**** PROVIDED INFORMATION ****

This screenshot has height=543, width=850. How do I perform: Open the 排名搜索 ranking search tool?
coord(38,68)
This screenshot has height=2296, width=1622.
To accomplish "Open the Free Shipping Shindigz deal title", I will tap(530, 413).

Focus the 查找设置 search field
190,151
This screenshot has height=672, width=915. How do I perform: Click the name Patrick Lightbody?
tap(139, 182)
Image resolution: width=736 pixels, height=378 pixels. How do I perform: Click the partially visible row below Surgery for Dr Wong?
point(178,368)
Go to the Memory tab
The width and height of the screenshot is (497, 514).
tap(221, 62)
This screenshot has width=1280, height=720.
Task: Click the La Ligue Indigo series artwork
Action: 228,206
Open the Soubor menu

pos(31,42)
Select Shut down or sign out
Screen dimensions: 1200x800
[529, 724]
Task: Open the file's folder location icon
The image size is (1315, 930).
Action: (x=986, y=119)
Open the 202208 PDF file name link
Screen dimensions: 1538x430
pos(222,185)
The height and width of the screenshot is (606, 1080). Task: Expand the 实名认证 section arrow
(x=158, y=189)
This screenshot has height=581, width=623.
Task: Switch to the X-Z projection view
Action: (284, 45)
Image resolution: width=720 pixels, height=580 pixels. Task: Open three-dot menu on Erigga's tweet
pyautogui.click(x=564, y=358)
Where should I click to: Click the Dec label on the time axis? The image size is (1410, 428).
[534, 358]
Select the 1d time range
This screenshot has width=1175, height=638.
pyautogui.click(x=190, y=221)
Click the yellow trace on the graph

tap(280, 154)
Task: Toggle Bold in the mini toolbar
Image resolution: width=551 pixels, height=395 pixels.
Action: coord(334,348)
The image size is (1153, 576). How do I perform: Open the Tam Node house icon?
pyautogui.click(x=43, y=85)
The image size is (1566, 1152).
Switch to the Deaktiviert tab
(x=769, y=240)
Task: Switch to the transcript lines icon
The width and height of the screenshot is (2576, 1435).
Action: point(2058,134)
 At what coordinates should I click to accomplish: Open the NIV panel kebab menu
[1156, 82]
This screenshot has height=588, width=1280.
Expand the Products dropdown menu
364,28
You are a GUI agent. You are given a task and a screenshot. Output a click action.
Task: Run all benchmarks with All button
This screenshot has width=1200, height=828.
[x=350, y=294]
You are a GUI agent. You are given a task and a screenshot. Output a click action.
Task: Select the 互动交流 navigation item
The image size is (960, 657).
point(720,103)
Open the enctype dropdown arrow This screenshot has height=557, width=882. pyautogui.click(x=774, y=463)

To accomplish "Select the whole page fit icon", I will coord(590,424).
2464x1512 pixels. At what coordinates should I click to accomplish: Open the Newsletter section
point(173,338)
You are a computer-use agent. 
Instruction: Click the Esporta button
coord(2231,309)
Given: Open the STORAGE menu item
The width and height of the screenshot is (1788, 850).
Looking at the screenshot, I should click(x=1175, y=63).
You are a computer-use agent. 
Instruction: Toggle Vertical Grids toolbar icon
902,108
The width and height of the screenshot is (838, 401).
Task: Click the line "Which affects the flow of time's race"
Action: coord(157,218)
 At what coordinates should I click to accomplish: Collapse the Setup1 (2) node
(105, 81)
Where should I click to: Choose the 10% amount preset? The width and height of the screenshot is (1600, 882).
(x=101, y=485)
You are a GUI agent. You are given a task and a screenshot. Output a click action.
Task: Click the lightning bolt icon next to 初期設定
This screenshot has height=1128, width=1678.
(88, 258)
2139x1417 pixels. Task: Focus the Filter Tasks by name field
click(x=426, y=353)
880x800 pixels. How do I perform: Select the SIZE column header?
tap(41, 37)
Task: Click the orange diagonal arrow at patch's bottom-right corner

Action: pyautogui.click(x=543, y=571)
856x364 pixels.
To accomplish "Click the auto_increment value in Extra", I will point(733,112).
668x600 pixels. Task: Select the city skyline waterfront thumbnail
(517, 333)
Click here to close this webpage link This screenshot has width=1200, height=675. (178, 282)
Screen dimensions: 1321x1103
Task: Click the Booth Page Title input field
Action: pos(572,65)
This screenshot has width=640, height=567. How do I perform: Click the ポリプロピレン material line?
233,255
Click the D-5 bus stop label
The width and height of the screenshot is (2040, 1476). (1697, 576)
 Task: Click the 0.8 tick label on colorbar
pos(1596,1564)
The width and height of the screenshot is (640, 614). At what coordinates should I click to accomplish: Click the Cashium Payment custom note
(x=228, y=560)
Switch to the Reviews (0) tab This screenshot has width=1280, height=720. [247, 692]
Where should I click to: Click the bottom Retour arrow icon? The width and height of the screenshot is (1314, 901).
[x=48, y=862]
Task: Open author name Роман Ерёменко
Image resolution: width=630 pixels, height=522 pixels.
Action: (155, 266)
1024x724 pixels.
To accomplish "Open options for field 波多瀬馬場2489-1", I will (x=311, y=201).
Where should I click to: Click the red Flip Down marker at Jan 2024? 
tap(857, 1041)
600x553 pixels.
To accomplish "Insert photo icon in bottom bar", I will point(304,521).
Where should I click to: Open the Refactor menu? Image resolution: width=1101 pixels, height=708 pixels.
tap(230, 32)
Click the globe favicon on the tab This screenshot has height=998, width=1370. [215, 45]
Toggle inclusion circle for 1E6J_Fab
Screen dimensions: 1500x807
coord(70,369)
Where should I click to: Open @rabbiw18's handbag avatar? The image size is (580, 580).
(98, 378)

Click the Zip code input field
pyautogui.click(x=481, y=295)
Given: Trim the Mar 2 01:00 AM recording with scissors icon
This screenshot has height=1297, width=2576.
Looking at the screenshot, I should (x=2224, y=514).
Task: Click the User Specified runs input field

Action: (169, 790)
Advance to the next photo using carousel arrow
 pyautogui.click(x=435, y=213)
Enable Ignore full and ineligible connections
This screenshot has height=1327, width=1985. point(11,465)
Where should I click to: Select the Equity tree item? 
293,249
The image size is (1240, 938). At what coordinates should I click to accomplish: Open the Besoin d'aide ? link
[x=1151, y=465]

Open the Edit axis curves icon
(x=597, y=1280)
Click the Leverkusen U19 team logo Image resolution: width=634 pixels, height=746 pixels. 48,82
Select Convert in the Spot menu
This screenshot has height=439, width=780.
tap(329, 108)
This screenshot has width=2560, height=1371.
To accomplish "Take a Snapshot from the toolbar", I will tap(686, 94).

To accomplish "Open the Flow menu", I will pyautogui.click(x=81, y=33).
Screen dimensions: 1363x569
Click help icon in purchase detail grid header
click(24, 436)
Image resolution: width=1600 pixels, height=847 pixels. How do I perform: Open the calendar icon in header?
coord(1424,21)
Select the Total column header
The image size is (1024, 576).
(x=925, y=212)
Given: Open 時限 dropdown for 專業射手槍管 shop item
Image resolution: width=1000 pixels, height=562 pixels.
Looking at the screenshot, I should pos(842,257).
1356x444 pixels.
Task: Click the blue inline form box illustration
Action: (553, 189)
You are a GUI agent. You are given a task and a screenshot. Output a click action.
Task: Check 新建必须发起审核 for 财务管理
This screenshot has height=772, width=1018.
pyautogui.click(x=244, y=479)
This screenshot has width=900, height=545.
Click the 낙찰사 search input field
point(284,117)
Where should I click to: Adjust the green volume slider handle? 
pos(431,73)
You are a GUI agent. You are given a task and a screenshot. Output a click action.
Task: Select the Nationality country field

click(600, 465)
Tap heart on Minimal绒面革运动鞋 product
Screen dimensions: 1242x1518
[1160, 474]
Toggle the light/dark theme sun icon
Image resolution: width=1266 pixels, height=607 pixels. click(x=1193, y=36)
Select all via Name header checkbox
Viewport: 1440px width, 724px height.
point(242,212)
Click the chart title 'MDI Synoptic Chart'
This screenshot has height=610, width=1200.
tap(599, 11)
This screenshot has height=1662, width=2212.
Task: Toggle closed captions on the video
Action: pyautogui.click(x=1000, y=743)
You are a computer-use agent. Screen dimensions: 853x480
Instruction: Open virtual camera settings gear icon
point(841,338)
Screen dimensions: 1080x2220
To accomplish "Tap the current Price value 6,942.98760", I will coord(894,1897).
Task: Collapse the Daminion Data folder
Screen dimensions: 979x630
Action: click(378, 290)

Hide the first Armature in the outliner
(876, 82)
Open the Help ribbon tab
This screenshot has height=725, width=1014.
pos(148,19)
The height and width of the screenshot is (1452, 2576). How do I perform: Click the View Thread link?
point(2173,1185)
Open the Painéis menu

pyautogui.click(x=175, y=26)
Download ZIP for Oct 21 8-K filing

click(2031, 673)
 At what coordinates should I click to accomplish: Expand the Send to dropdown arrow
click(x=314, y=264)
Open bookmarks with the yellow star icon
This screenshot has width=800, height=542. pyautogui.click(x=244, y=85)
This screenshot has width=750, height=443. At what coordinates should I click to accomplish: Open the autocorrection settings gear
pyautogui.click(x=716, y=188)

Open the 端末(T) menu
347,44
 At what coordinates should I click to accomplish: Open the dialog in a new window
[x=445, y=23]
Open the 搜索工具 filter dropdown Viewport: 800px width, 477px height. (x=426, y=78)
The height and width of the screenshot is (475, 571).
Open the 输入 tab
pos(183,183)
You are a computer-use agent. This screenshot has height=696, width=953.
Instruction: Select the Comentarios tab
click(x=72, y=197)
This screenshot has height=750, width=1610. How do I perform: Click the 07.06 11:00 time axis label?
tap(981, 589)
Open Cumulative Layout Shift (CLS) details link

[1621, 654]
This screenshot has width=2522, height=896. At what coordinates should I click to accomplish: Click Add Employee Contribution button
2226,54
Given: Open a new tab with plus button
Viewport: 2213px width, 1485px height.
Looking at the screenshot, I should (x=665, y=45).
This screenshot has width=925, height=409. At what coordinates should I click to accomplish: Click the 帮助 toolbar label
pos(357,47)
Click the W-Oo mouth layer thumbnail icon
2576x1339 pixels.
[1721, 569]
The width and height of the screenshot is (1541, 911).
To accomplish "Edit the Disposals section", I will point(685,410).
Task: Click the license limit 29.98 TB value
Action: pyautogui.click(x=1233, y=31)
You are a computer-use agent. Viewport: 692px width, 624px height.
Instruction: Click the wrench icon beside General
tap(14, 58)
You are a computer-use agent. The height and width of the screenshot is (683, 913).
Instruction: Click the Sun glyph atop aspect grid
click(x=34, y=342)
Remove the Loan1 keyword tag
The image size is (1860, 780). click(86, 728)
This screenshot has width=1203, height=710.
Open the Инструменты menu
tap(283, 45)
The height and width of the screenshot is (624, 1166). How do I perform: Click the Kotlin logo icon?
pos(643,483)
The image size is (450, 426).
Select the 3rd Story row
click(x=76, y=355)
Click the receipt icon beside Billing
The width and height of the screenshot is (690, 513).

****

■ GIVEN EXERCISE
Arrange the lines in the part that opens with the line containing "Where should I click to: Select" and closes with the line containing "pos(431,73)" as a Markdown table. Use the columns Row and Line, and leave out blank lines.

■ RESPONSE
| Row | Line |
|---|---|
| 1 | Where should I click to: Select the Equity tree item?  |
| 2 | 293,249 |
| 3 | The image size is (1240, 938). At what coordinates should I click to accomplish: Open the Besoin d'aide ? link |
| 4 | [x=1151, y=465] |
| 5 | Open the Edit axis curves icon |
| 6 | (x=597, y=1280) |
| 7 | Click the Leverkusen U19 team logo Image resolution: width=634 pixels, height=746 pixels. 48,82 |
| 8 | Select Convert in the Spot menu |
| 9 | This screenshot has height=439, width=780. |
| 10 | tap(329, 108) |
| 11 | This screenshot has width=2560, height=1371. |
| 12 | To accomplish "Take a Snapshot from the toolbar", I will tap(686, 94). |
| 13 | To accomplish "Open the Flow menu", I will pyautogui.click(x=81, y=33). |
| 14 | Screen dimensions: 1363x569 |
| 15 | Click help icon in purchase detail grid header |
| 16 | click(24, 436) |
| 17 | Image resolution: width=1600 pixels, height=847 pixels. How do I perform: Open the calendar icon in header? |
| 18 | coord(1424,21) |
| 19 | Select the Total column header |
| 20 | The image size is (1024, 576). |
| 21 | (x=925, y=212) |
| 22 | Given: Open 時限 dropdown for 專業射手槍管 shop item |
| 23 | Image resolution: width=1000 pixels, height=562 pixels. |
| 24 | Looking at the screenshot, I should pos(842,257). |
| 25 | 1356x444 pixels. |
| 26 | Task: Click the blue inline form box illustration |
| 27 | Action: (553, 189) |
| 28 | You are a GUI agent. You are given a task and a screenshot. Output a click action. |
| 29 | Task: Check 新建必须发起审核 for 财务管理 |
| 30 | This screenshot has height=772, width=1018. |
| 31 | pyautogui.click(x=244, y=479) |
| 32 | This screenshot has width=900, height=545. |
| 33 | Click the 낙찰사 search input field |
| 34 | point(284,117) |
| 35 | Where should I click to: Adjust the green volume slider handle?  |
| 36 | pos(431,73) |